• THE 2008 EXHIBITION •
The Bowes Seal Fast Company of Indianapolis is very possibly the longest running and most successful car-owner/sponsor in the history of the Indianapolis 500-mile race and American Championship racing. Charles and Robert Bowes became avid racing fans before World War I, but it was in 1930, along with the growing success of their Bowes Seal Fast Company that the brothers decided to sponsor a car racing in the Indy 500. That first involvement resulted in Louie Schneider earning third place in the “500” and was topped the next year when Schneider won the world’s biggest automobile race. Thus began a significant racing participation for the Bowes company that would continue for 40 years.
In 1956 Robert Bowes Jr. formed a partnership with master mechanic George Bignotti centered around a new Kurtis 500-G to be driven by Johnny Boyd. The new Bignotti-Bowes Racing Associates showed great promise and always ran near the front. However, it was not until young charger A.J. Foyt joined the team in 1960 that the wins started. Bowes, Bignotti and Foyt were the most formidable team in racing for the
next few years, winning the 1960 and 1961 National Championship, the 1961 Indianapolis 500 and eleven National Championship races.
Built new by Frank Kurtis for George Bignotti and Bob Bowes in 1959, KK500-J 119 was Kurtis’ second “laydown” roadster. The car went to Indy with Johnny Boyd assigned to drive, but early in the month he switched cars with teammate Jud Larson. Qualifying 19th, Larson was involved in a wreck not of his doing on lap 45. The KK then went to Milwaukee where it finished third in the hands of Don Freeland but sat out the remainder of the season.
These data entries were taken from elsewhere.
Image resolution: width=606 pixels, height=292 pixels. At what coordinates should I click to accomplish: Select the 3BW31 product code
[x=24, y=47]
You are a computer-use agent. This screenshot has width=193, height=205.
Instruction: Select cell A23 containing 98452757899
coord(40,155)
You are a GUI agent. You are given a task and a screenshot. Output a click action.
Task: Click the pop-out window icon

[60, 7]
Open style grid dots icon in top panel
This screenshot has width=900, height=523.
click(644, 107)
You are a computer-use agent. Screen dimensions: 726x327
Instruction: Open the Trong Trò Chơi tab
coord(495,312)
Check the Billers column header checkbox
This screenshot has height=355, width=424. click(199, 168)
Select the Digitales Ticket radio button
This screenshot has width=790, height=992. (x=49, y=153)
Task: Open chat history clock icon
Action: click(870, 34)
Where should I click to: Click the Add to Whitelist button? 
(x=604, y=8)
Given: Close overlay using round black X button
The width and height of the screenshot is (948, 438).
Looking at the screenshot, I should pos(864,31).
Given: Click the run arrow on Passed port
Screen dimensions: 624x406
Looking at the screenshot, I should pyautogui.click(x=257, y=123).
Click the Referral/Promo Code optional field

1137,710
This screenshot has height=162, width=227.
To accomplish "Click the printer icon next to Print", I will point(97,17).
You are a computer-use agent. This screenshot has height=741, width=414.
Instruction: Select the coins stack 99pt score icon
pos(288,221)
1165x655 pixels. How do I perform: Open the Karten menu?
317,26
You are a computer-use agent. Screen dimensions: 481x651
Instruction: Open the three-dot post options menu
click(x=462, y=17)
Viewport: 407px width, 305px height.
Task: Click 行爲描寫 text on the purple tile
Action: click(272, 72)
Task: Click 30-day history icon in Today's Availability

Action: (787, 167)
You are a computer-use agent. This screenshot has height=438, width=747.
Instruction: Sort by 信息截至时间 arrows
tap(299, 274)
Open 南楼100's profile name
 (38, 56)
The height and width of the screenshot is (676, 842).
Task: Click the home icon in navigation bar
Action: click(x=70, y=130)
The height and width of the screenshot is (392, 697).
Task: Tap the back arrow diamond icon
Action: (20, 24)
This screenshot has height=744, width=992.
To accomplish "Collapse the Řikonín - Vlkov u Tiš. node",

During the winter, because the drivers did not like the car’s handling, Quin Epperly heavily reworked the car, replacing the frame from the cockpit forward with his trademark front axle, suspension and steering. The tail was retained as Kurtis built it but, forward of that, Epperly bodywork was fitted and hence the Kurtis-Epperly moniker.
In 1960, it was driven by A.J. Foyt at the pavement races of Indianapolis,Trenton and Milwaukee, the latter two venues holding two races a year. At the Speedway, Foyt qualified the Bowes Seal Fast 16th at 143.466 mph, but unhappy with the car’s handling, A.J. “clutched it” on Lap 90 for a DNF. However, at Milwaukee and Trenton’s four races, he had two runner-ups and a third-and-fourth place finish. That, combined with four wins he had in a dirt car, sewed up Foyt’s first USAC National Championship.